* [Requirement] Starting with the line that contains "Minimize the terminal window" and stopping after the line that contains "Click the Size", return each line below exactly as written, with no others.
Start of Task input
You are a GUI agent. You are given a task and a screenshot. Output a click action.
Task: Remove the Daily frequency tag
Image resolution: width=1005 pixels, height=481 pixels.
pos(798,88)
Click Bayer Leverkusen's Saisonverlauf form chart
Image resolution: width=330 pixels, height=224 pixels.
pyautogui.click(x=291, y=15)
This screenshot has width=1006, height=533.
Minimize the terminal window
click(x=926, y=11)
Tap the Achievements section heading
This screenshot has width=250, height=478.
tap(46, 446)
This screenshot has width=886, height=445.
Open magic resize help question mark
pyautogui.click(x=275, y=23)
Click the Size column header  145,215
End of Task input
Start of Task input
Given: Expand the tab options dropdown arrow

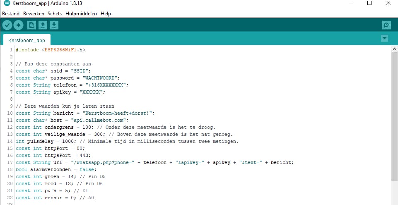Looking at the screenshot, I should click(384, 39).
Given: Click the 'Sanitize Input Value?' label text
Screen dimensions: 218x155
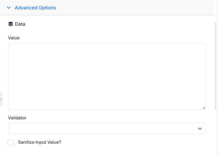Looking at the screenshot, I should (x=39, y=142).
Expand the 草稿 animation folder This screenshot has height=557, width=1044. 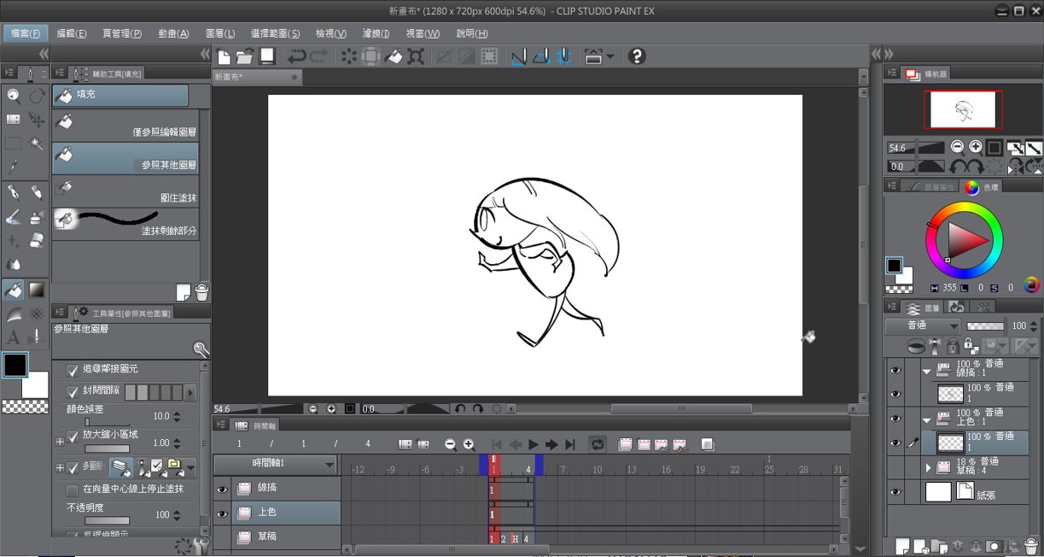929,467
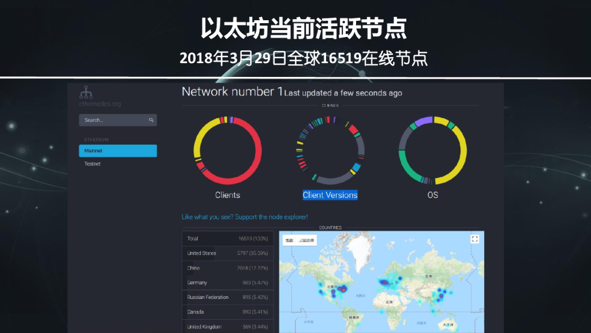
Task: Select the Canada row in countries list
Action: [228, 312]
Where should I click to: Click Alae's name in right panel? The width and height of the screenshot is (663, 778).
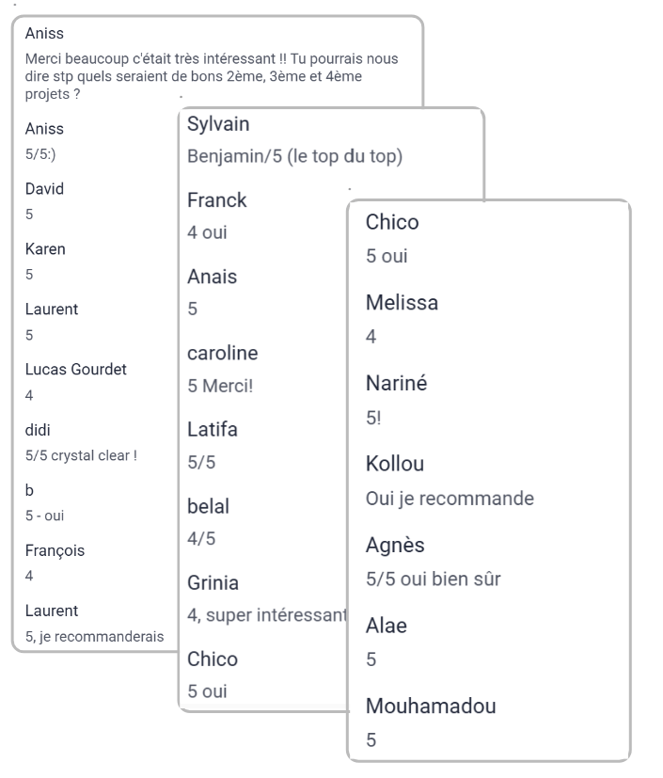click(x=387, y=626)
End of Task input
* [Task result]
Minimize the terminal window
click(x=926, y=11)
Tap the Achievements section heading
This screenshot has width=250, height=478.
tap(46, 446)
This screenshot has width=886, height=445.
Open magic resize help question mark
pyautogui.click(x=275, y=23)
Click the Size column header  145,215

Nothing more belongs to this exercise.